2014 Manawatu Lecture

Ravaged Beauty: an environmental history of the Manawatu

Dr Catherine Knight

7.00 pm Tuesday, 16 September, Te Manawa – Art Gallery, 326 Main Street, Palmerston North

This talk will explore the relationship between humans and the Manawatu environment since Polynesians first settled on its coast, several hundred of years ago. It will examine the ways in which people have shaped the landscape, and how the Manawatu’s unique environment has influenced the people that have made their life here. As the defining feature of the region, the Manawatu River is a central element of this story. Not only has it been a pivotal force shaping the land through which it runs, its currents also reflect the evolving relationship of people with the environment over time.

Catherine Knight has long been fascinated by the interactions between people and the environment – what factors drive human behaviour, and how people’s attitudes and knowledge about the environment evolves. Her research is not limited to New Zealand – her doctorate explored the complex relationship between humans and bears in Japan, where she lived for six years.

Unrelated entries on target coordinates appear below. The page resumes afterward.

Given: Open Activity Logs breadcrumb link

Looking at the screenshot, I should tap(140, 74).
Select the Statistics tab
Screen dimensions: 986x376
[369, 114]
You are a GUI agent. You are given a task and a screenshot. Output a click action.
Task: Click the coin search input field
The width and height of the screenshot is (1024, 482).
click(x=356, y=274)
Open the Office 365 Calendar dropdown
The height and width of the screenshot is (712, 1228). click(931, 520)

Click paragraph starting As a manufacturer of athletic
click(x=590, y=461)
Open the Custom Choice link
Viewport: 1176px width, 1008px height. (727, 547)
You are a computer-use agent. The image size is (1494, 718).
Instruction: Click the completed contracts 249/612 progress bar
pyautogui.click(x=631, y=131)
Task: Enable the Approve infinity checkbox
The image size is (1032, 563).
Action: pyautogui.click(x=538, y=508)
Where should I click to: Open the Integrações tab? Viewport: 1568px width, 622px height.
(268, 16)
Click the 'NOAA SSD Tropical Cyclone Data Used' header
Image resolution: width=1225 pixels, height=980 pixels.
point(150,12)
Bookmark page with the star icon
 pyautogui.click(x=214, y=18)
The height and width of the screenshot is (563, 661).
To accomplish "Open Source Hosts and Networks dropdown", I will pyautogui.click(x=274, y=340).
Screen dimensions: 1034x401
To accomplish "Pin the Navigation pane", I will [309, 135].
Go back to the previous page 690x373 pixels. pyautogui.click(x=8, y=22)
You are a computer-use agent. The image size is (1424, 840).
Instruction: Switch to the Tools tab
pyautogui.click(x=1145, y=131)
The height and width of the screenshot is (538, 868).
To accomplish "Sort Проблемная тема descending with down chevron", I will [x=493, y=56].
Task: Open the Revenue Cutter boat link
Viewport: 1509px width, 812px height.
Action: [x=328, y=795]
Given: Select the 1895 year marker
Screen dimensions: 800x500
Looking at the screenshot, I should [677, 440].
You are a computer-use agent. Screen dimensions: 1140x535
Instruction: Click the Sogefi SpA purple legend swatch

Catherine was born in the Manawatu, and her realisation about how dramatically the environment had changed since European settlement motivated her to write a book about the environmental history of the Manawatu. In 2010, Catherine was awarded the New Zealand Research Trust Fund Award in History for this research, and in 2012, she was awarded the Claude McCarthy Research Fellowship. Catherine works in environmental policy, and she also runs the envirohistoryNZ website, which explores many aspects of environmental history through words and images, especially about the Manawatu.

All warmly welcome

 

New Zealand’s renewable geothermal resources

Chris Bromley, GNS Science

2014 Hochstetter Lecture and the RSNZ Manawatu August 2014 meeting – joint with the Geoscience Society of New Zealand 

7.30 pm Tuesday, 26 August, Te Manawa – Art Gallery, 326 Main Street, Palmerston North

Renewable energy will be crucial for the long-term future of all mankind. In New Zealand, we are relatively fortunate, in that renewable geothermal energy is already a major contributor (18%) to electricity and industrial heat demands. Decades of well-focussed applied research have given us a global technological advantage in developing and utilising all types of geothermal resources, through cost-effective and environmentally benign strategies. Gazing into the crystal ball, what additional future use could we make of our geothermal resources? Should we attempt to develop surplus cheap geothermal power in the hopes of exporting it to Australia by cable or fully electrifying our transport sector? Or should we develop our hot water resources to establish large district heating schemes and attract more energy intensive industry?

 To address these questions we need to be confident that our geothermal resource use will be sustainable, and will not cause unwanted adverse environmental effects, or detract from our significant geothermal tourism assets. This requires more-advanced monitoring and better modelling of reservoir behaviour, in order to inform the adaptive decision-making process. Boreholes provide data for 3D models of reservoir properties, and a means of directly monitoring pressure, temperature and fluid chemistry. Geophysics monitoring and exploration offer more indirect information on resources. Integrated interpretation of these data with information on geochemical and hydrothermal processes is the key to better conceptual understanding, improved simulation models of reservoir behaviour, and more astute reservoir management.